O Governo nem ensaiou a tentativa de justificar a necessidade de privatizar, apesar da realidade dos últimos 30 anos demonstrar que todos os piores momentos da TAP ocorreram durante e por causa dos processos de privatização. Preferiu fingir ser esse um dado de partida, objectivo, montando-se no amplo consenso que une a Comissão Europeia, o PS, o PSD, o CDS, o CH, a IL e os interesses das classes dominantes, na defesa das privatizações e liberalizações, na alienação de todos os instrumentos estratégicos para o desenvolvimento nacional.

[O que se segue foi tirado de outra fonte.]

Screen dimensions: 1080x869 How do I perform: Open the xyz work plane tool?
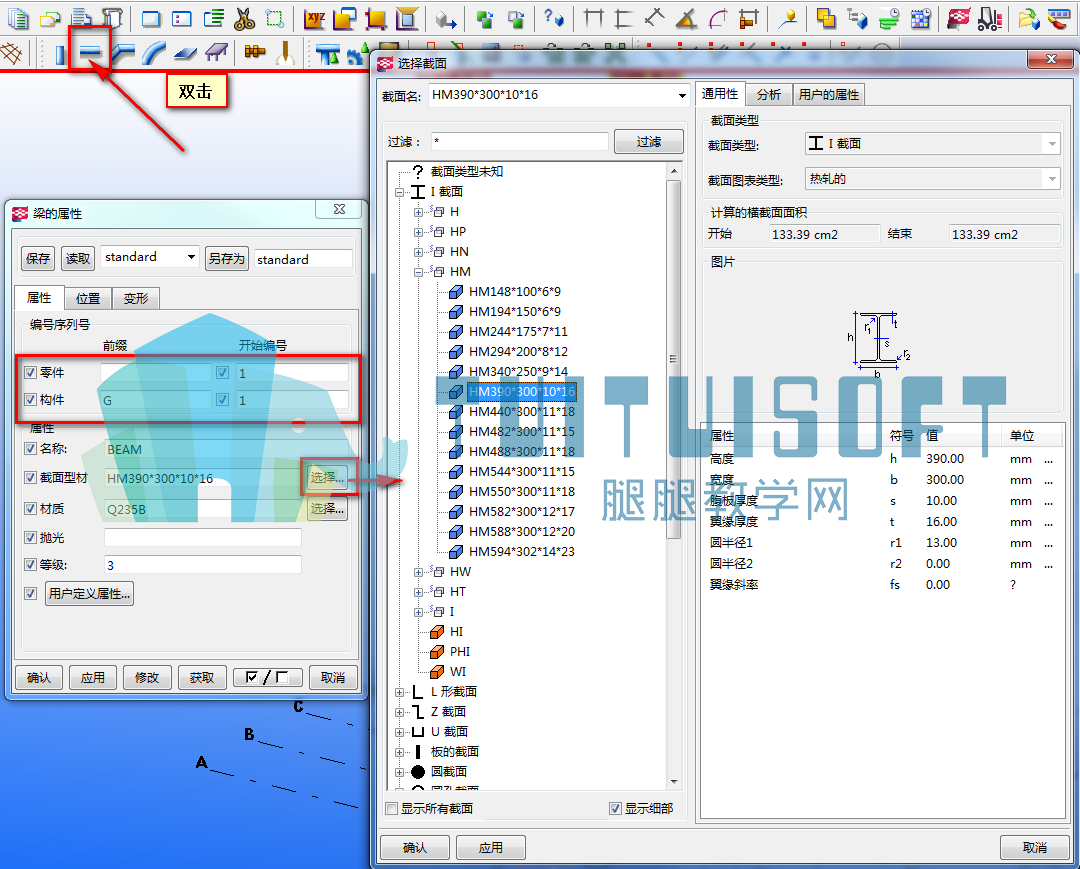point(315,19)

O Governo preferiu assegurar – sem fundamentar - que os objectivos desta privatização são: «crescimento da TAP, crescimento do hub nacional, assegurar investimento e emprego, assegurar o crescimento de operações ponto-a-ponto e o preço».

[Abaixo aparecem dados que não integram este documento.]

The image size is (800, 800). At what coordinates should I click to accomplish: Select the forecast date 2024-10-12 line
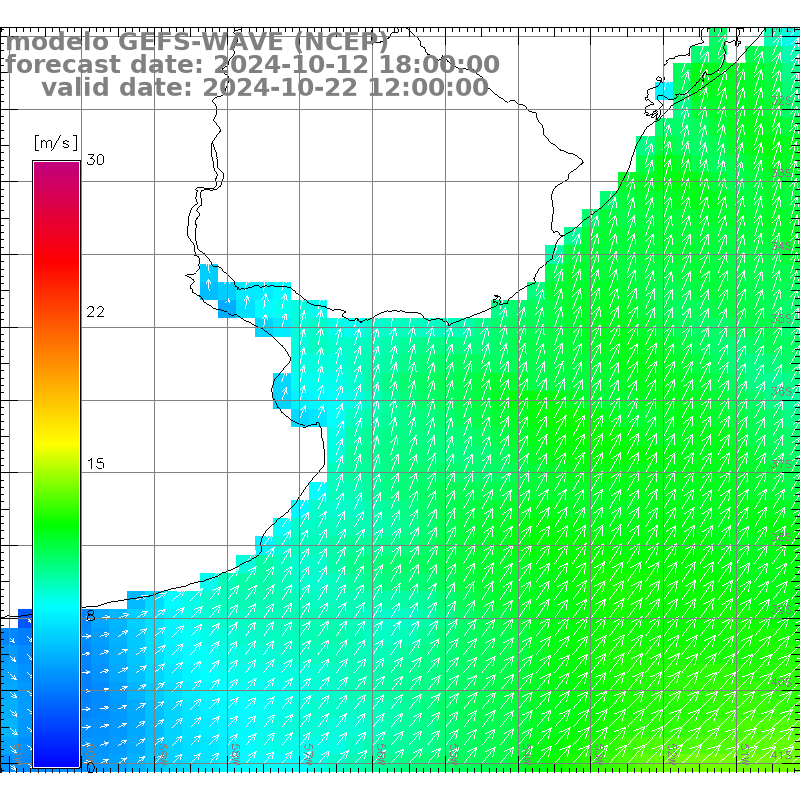pos(252,65)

No entanto, o Governo foi omisso sobre a importância que atribui a objectivos estratégicos como sejam o assegurar da coesão nacional, da ligação às ilhas atlânticas e à diáspora ou o assegurar da capacidade soberana de transporte aéreo, tanto na ligação de Portugal ao exterior como para alimentar a economia nacional, particularmente o Turismo.

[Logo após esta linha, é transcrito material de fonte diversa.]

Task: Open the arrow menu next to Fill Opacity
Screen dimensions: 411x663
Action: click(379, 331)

O Governo anunciou ainda que prevê alienar, no mínimo, 51% da companhia, quer fazê-lo por venda directa, e que a Portugalia será, antes da privatização, integrada num grupo TAP reconstruido em torno da TAP SA. Entretanto, prevê só para o final do ano a aprovação de um Caderno de Encargos com maiores detalhes sobre a venda agora decidida.

Depois de há menos de 3 anos terem visto quase um milhão de euros seus transformados em lixo, quando as acções da TAP passaram a valer zero, os trabalhadores da TAP foram bafejados com a oportunidade de voltar a comprar 5% da TAP.